Segment Open

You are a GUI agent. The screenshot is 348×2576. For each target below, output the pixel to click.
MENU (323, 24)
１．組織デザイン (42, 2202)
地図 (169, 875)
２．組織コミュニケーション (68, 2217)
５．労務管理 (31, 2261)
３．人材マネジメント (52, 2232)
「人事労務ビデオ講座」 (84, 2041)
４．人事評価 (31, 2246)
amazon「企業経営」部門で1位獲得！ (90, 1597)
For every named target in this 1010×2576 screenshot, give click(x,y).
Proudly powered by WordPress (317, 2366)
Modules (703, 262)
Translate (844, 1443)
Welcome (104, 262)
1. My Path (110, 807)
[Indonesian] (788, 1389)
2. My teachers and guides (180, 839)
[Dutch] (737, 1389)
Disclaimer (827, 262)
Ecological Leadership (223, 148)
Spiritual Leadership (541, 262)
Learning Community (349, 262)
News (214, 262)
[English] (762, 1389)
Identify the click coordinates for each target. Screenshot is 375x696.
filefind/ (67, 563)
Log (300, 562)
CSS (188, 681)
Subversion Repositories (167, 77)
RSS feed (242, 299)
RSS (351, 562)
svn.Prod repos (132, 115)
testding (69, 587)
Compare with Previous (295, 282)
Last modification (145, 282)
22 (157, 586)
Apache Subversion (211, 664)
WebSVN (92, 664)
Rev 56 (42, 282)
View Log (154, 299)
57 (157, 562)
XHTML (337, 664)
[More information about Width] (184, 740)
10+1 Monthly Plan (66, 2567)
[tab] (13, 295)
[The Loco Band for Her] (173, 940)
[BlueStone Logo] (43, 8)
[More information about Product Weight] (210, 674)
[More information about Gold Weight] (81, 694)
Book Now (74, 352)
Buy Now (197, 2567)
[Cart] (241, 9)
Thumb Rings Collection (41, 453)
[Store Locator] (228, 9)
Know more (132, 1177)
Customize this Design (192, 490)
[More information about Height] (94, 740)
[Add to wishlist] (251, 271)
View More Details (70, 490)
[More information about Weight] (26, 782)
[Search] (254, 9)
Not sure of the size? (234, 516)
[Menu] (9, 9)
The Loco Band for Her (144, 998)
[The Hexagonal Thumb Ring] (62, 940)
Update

Segment Closed

> **Work item**
The total alone is wanted: how many lines in the listing above contain "about".

> **Task response**
5